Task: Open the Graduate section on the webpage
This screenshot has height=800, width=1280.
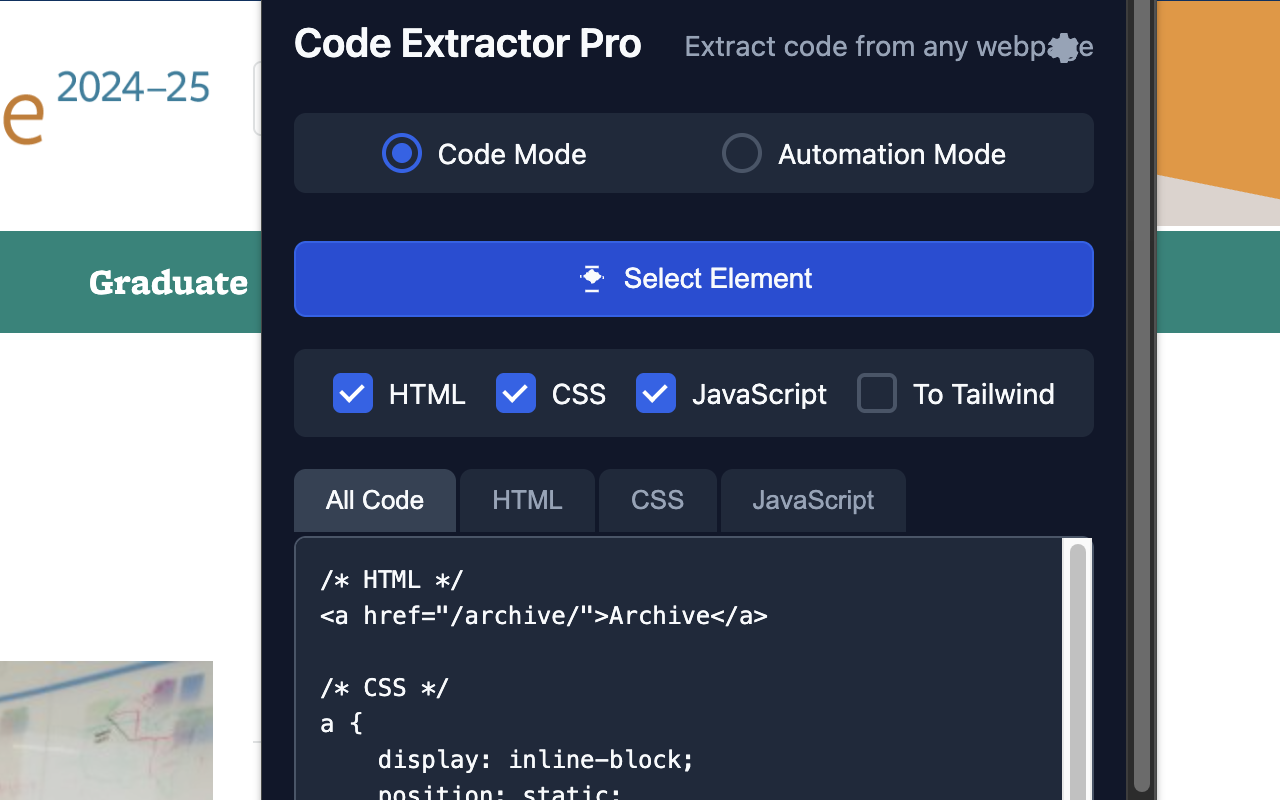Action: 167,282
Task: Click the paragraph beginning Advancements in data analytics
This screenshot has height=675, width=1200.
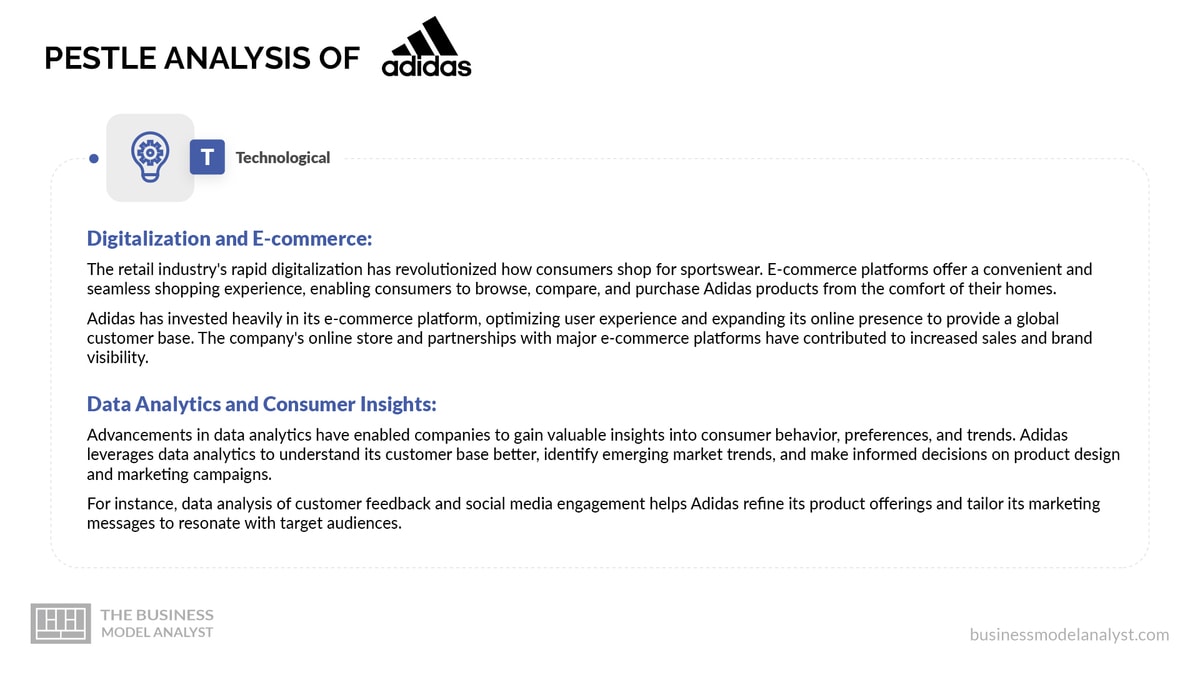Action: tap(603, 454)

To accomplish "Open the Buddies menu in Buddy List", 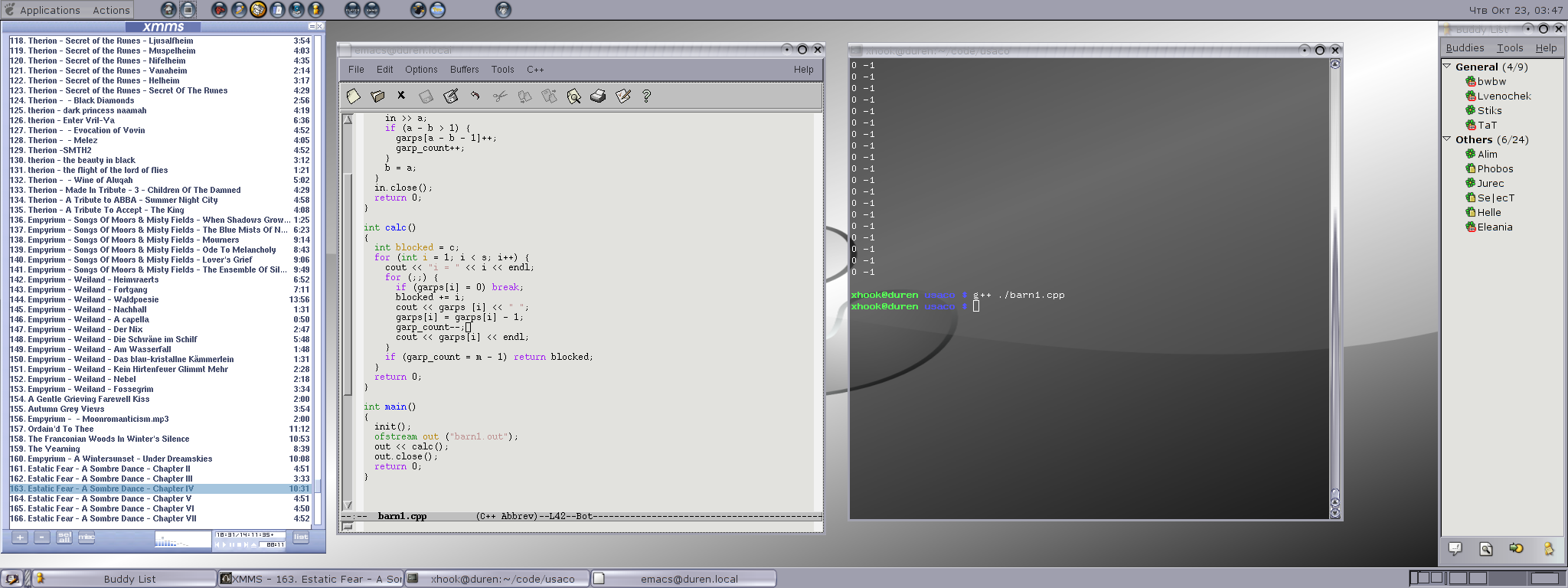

··········

* **Problem requirements**: Reproduce every line of the records above word for word, leaving out the pictures.

* **Written response**:
Task: Open the Graduate section on the webpage
This screenshot has height=800, width=1280.
Action: 167,282
Task: Click the paragraph beginning Advancements in data analytics
This screenshot has height=675, width=1200.
Action: tap(603, 454)

To accomplish "Open the Buddies menu in Buddy List", 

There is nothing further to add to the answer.